=== Exercise inputs ===

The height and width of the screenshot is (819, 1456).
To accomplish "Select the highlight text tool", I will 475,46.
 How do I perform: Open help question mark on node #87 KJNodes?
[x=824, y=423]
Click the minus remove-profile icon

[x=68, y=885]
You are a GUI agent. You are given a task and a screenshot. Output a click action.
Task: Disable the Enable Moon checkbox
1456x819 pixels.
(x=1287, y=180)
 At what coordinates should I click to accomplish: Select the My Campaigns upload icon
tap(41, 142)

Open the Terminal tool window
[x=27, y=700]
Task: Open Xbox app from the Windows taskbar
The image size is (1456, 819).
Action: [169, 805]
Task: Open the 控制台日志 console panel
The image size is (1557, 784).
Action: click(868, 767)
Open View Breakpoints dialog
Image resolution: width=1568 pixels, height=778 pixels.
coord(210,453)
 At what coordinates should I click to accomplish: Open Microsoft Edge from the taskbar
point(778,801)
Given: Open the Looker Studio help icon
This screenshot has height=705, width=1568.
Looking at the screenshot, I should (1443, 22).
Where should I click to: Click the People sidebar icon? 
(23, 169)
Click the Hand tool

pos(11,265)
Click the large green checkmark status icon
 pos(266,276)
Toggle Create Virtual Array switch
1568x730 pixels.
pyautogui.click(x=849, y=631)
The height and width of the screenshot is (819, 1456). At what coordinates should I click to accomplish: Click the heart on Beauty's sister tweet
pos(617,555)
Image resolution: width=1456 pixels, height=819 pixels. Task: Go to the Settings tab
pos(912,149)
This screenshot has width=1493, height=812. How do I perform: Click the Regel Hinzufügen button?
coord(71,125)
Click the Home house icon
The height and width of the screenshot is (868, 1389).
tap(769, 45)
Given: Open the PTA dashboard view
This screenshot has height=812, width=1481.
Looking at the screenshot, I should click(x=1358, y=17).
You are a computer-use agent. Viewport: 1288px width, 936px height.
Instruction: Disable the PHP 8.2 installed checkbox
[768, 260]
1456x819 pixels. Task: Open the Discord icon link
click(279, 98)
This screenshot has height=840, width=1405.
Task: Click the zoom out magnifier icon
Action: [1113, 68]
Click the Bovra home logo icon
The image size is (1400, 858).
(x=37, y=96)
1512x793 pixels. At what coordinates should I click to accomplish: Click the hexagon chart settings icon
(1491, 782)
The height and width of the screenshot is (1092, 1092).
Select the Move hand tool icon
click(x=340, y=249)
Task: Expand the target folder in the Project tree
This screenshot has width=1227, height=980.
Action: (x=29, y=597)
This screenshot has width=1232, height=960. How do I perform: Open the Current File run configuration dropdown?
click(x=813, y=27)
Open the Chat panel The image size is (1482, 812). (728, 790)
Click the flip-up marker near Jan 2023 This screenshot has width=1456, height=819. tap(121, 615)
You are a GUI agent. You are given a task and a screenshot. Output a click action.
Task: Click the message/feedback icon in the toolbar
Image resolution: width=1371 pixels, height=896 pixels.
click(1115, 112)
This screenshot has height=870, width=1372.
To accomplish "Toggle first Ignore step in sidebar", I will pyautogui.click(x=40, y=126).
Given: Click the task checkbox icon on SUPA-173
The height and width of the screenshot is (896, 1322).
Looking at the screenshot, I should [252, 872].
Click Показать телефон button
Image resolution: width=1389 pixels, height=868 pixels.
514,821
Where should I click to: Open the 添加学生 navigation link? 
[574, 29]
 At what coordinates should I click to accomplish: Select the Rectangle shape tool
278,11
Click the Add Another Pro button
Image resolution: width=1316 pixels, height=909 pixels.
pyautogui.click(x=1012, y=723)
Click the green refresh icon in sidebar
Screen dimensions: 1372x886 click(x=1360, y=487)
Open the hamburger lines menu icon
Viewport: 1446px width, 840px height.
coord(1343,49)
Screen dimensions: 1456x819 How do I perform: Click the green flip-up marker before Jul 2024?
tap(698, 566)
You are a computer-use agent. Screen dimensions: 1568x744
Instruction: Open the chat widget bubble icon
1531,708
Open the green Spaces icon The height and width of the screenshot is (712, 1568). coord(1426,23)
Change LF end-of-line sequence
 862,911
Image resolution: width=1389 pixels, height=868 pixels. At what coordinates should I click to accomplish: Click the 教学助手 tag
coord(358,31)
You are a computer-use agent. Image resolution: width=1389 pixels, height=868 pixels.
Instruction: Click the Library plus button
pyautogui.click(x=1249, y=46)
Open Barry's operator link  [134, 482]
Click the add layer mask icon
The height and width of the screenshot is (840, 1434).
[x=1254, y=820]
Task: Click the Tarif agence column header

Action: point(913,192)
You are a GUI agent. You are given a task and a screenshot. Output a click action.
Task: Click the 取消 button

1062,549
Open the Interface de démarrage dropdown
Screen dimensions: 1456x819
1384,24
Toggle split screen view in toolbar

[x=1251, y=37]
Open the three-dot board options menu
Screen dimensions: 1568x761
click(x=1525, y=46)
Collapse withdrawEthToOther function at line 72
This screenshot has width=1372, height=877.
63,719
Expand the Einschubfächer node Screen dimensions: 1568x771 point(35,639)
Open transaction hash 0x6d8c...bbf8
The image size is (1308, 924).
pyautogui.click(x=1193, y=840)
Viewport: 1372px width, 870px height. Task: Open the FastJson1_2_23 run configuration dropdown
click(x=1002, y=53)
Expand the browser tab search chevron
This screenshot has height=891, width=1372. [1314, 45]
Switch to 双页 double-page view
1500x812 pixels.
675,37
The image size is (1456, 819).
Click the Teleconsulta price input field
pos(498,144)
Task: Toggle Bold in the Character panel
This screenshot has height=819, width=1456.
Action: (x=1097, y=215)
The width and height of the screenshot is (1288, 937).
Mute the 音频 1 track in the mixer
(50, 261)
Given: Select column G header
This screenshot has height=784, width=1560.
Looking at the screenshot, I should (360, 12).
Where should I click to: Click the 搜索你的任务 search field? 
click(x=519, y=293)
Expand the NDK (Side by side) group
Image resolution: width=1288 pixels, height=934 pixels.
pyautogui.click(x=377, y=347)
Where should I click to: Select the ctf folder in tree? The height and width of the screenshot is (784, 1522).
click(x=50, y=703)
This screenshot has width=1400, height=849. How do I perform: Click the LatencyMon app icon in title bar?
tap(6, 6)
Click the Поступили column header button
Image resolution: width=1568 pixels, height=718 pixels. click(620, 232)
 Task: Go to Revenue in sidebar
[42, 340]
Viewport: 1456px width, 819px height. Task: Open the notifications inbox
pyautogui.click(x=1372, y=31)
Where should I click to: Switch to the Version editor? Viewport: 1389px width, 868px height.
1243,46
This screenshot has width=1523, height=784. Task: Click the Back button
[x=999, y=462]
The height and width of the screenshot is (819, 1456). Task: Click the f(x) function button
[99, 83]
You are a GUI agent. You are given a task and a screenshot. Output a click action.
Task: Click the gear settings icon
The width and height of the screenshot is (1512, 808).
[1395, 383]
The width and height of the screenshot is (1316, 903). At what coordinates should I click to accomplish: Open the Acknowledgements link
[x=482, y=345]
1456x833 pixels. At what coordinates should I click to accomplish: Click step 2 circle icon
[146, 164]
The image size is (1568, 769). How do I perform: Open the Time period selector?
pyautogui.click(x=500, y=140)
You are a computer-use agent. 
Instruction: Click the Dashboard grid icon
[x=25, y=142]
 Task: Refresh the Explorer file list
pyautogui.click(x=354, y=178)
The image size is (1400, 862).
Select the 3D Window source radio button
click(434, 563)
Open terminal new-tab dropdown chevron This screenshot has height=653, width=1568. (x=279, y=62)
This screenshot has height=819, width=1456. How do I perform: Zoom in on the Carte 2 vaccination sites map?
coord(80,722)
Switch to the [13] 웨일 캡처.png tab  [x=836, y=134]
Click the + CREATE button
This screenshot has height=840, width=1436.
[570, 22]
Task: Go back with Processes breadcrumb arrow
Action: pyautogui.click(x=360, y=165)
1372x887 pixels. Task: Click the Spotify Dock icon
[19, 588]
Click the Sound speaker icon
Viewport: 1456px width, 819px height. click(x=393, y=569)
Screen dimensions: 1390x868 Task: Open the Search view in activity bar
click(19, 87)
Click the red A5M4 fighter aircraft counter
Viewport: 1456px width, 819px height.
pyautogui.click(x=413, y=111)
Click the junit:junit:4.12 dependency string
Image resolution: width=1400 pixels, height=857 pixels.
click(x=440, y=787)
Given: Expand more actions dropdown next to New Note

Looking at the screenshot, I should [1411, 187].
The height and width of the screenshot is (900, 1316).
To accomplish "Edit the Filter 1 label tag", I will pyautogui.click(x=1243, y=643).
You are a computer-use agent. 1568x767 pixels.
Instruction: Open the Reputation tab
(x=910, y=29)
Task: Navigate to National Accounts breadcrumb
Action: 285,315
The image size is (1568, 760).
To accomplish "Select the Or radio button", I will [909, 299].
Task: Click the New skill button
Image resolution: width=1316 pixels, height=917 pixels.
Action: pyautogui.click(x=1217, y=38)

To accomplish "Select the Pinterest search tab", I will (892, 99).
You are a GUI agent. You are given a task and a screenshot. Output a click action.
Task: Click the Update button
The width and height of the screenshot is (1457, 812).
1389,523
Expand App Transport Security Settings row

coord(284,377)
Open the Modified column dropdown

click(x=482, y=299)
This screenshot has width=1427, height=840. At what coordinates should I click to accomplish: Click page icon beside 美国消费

===

* Work required *
Retype exactly, please, only the lines of the entries that run from the one containing "The image size is (1400, 862)." to the last.

* Answer space *
The image size is (1400, 862).
Select the 3D Window source radio button
click(434, 563)
Open terminal new-tab dropdown chevron This screenshot has height=653, width=1568. (x=279, y=62)
This screenshot has height=819, width=1456. How do I perform: Zoom in on the Carte 2 vaccination sites map?
coord(80,722)
Switch to the [13] 웨일 캡처.png tab  [x=836, y=134]
Click the + CREATE button
This screenshot has height=840, width=1436.
[570, 22]
Task: Go back with Processes breadcrumb arrow
Action: pyautogui.click(x=360, y=165)
1372x887 pixels. Task: Click the Spotify Dock icon
[19, 588]
Click the Sound speaker icon
Viewport: 1456px width, 819px height. click(x=393, y=569)
Screen dimensions: 1390x868 Task: Open the Search view in activity bar
click(19, 87)
Click the red A5M4 fighter aircraft counter
Viewport: 1456px width, 819px height.
pyautogui.click(x=413, y=111)
Click the junit:junit:4.12 dependency string
Image resolution: width=1400 pixels, height=857 pixels.
click(x=440, y=787)
Given: Expand more actions dropdown next to New Note

Looking at the screenshot, I should [1411, 187].
The height and width of the screenshot is (900, 1316).
To accomplish "Edit the Filter 1 label tag", I will pyautogui.click(x=1243, y=643).
You are a computer-use agent. 1568x767 pixels.
Instruction: Open the Reputation tab
(x=910, y=29)
Task: Navigate to National Accounts breadcrumb
Action: 285,315
The image size is (1568, 760).
To accomplish "Select the Or radio button", I will [909, 299].
Task: Click the New skill button
Image resolution: width=1316 pixels, height=917 pixels.
Action: pyautogui.click(x=1217, y=38)

To accomplish "Select the Pinterest search tab", I will (892, 99).
You are a GUI agent. You are given a task and a screenshot. Output a click action.
Task: Click the Update button
The width and height of the screenshot is (1457, 812).
1389,523
Expand App Transport Security Settings row

coord(284,377)
Open the Modified column dropdown

click(x=482, y=299)
This screenshot has width=1427, height=840. At what coordinates should I click to accomplish: Click page icon beside 美国消费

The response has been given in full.